Rows from a dataset:
• • • • •

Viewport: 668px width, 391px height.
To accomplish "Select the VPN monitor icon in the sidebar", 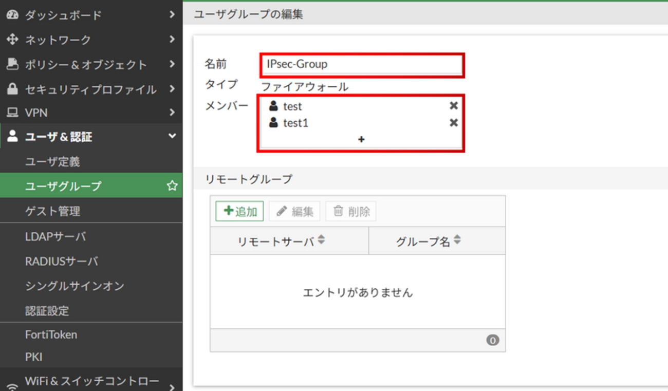I will [11, 113].
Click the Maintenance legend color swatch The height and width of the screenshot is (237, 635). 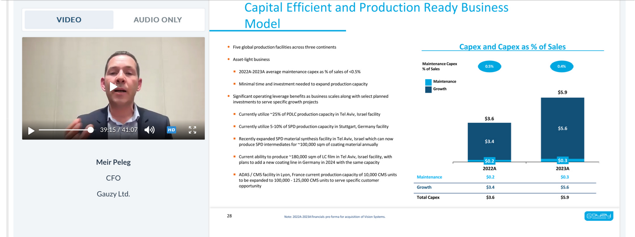(428, 82)
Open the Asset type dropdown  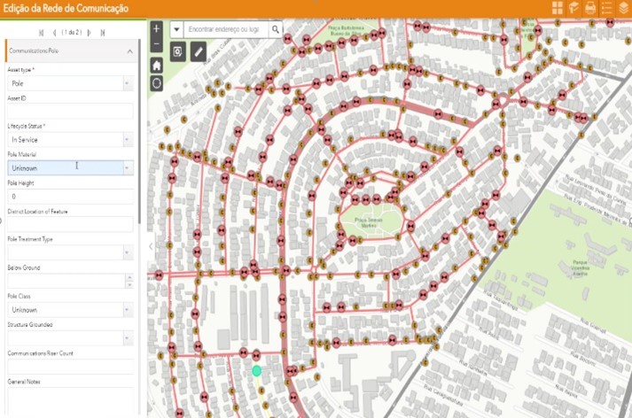127,83
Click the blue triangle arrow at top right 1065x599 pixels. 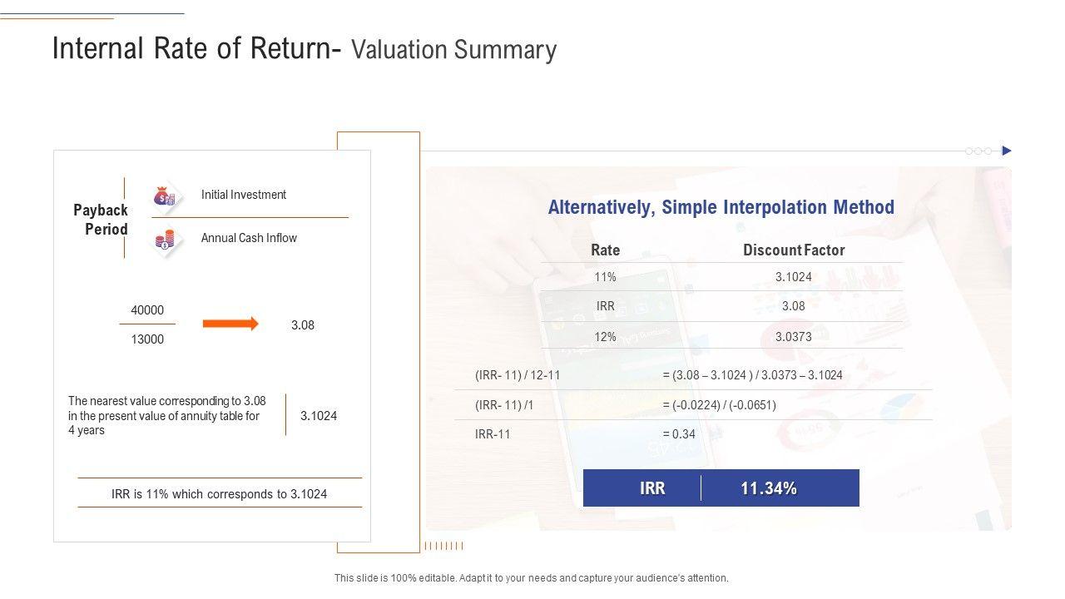(1007, 151)
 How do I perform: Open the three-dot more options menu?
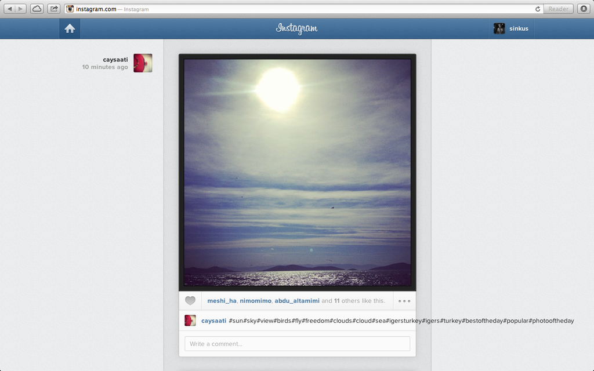404,301
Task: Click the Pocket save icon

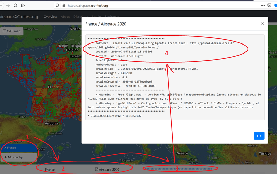Action: [269, 5]
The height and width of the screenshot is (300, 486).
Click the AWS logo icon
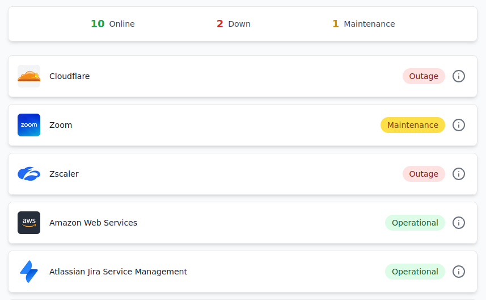(29, 223)
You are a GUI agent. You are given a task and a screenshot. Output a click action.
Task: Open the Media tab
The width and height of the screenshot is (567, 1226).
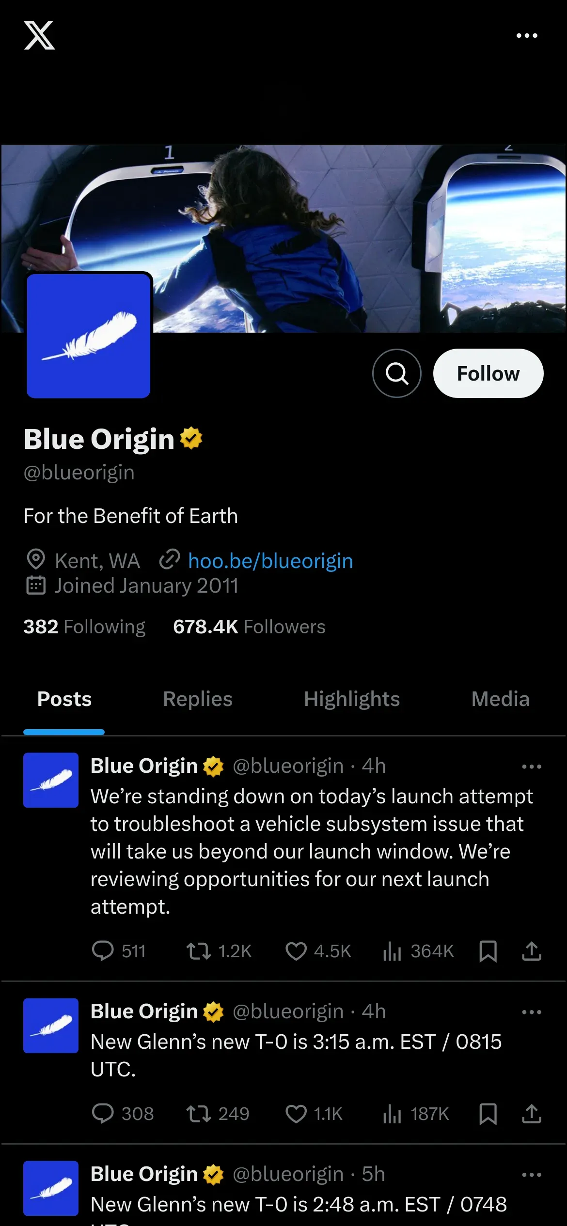click(500, 699)
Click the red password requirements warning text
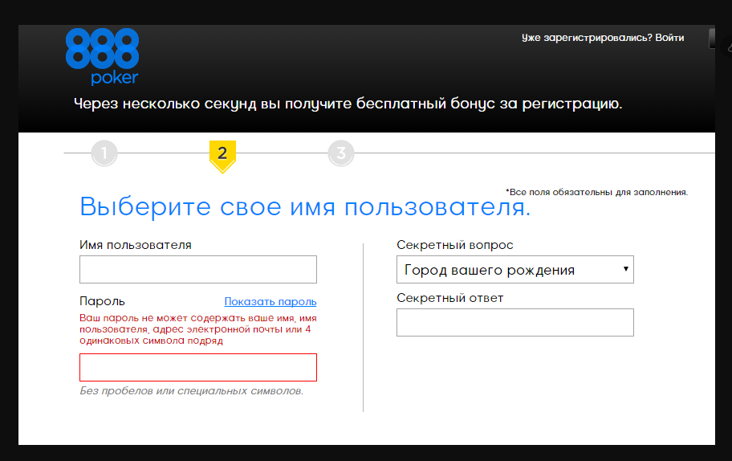The image size is (732, 461). pos(195,329)
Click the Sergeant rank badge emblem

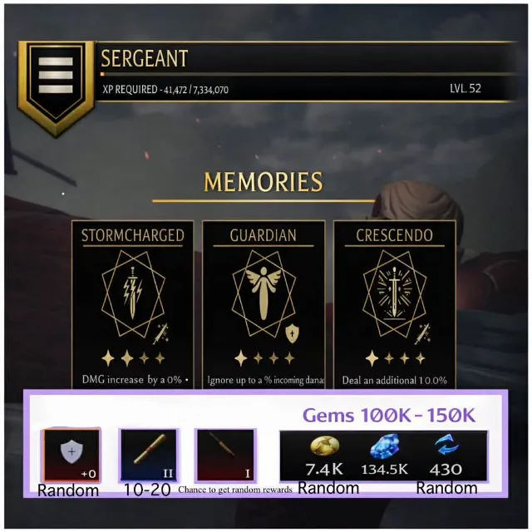click(56, 88)
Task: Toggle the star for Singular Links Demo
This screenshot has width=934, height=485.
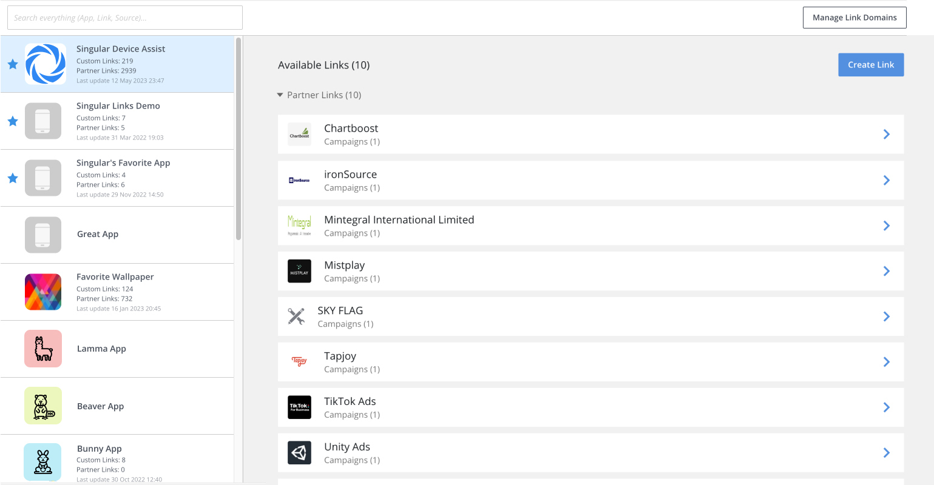Action: (x=13, y=121)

• • • • •

# Written instruction:
Reproduce the items from the line containing "You are a GUI" through the end of the items, both ends included, replacing "Media" with "Library" and leaving everything else unchanged. Omit the pictures from your answer.

# Solution for this problem:
You are a GUI agent. You are given a task and a screenshot. Output a click action.
Task: Open the Library tab
The width and height of the screenshot is (567, 1226).
click(500, 699)
Click the red password requirements warning text
The image size is (732, 461). pos(195,329)
Click the Sergeant rank badge emblem

click(56, 88)
Task: Toggle the star for Singular Links Demo
This screenshot has width=934, height=485.
Action: (x=13, y=121)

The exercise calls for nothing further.